Format every line of the material below as a numbered list, skipping blank lines. Leave the pictures out of your answer.

Data to process
■ ■ ■ ■
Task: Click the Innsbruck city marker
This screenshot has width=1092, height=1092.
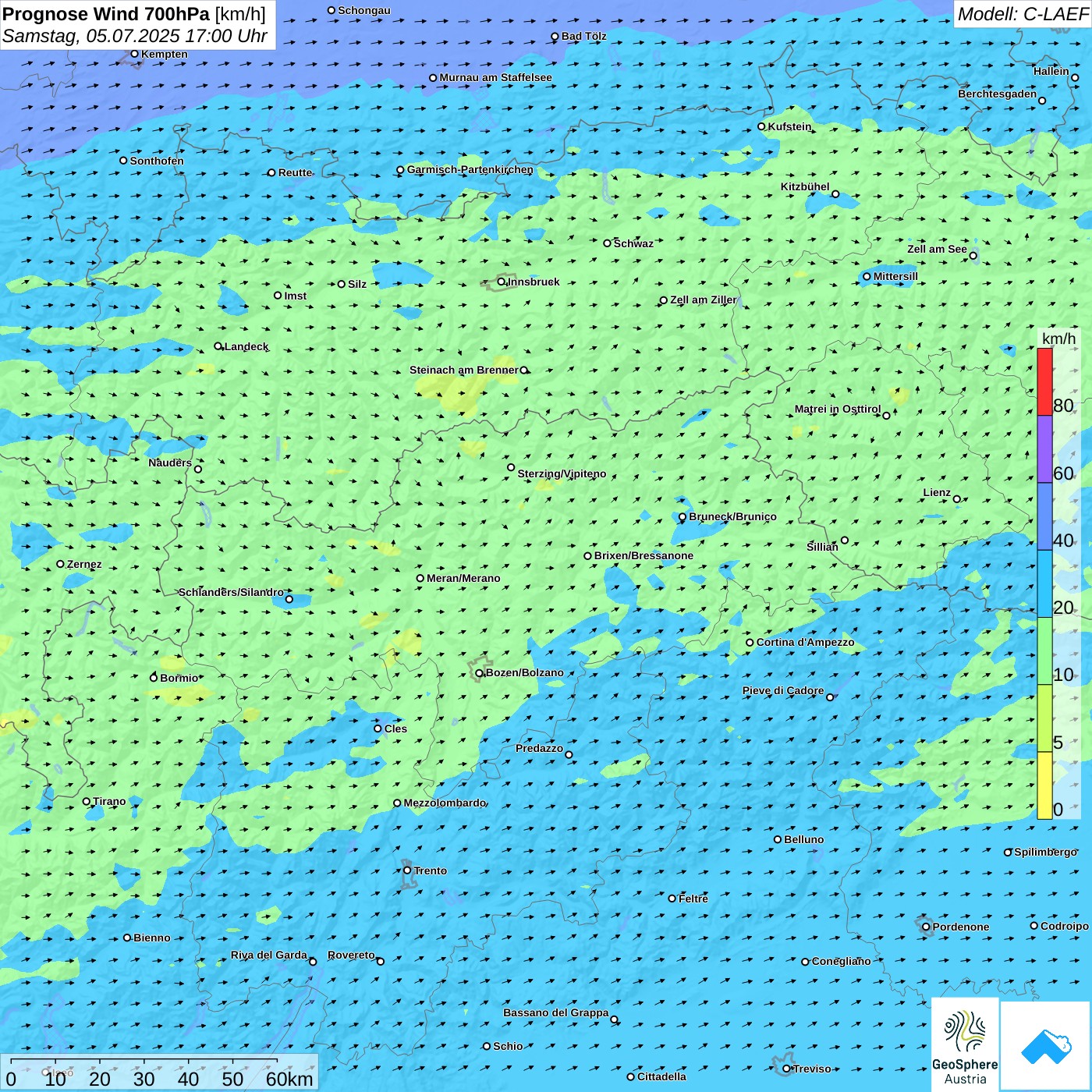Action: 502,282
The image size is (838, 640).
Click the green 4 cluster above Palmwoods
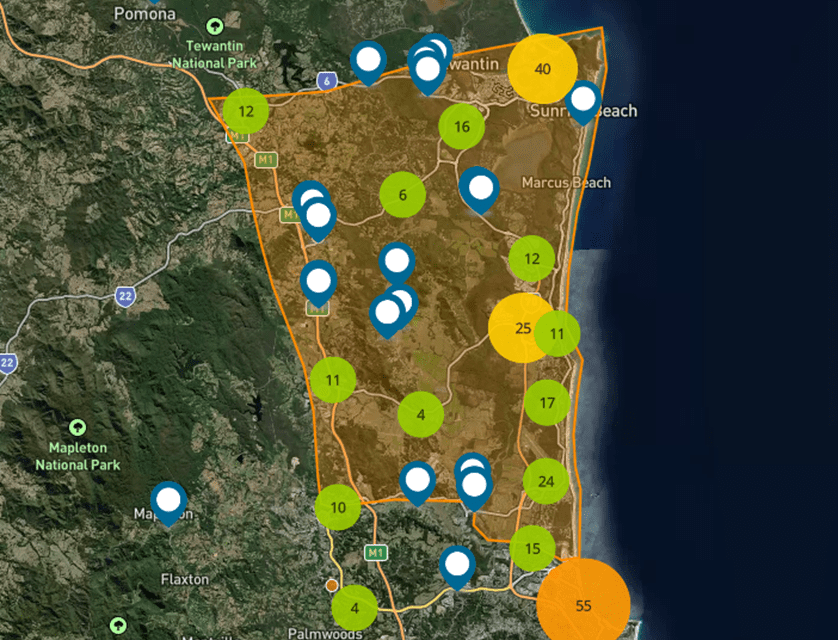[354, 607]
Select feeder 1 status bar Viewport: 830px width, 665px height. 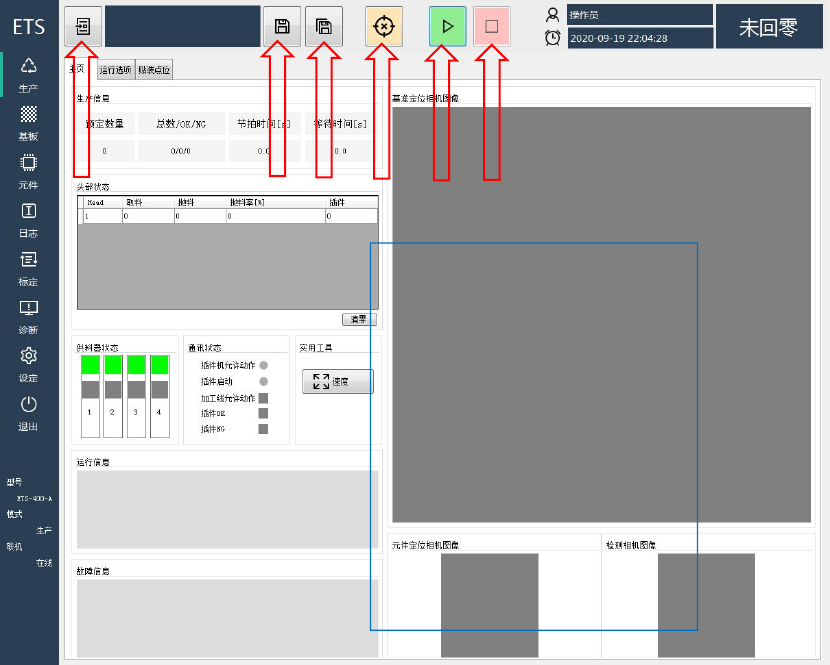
■ ■ ■ ■
Final answer
1. Task: Click the Innsbruck city marker
2. This screenshot has width=1092, height=1092.
3. Action: 502,282
4. The image size is (838, 640).
5. Click the green 4 cluster above Palmwoods
6. [354, 607]
7. Select feeder 1 status bar Viewport: 830px width, 665px height. 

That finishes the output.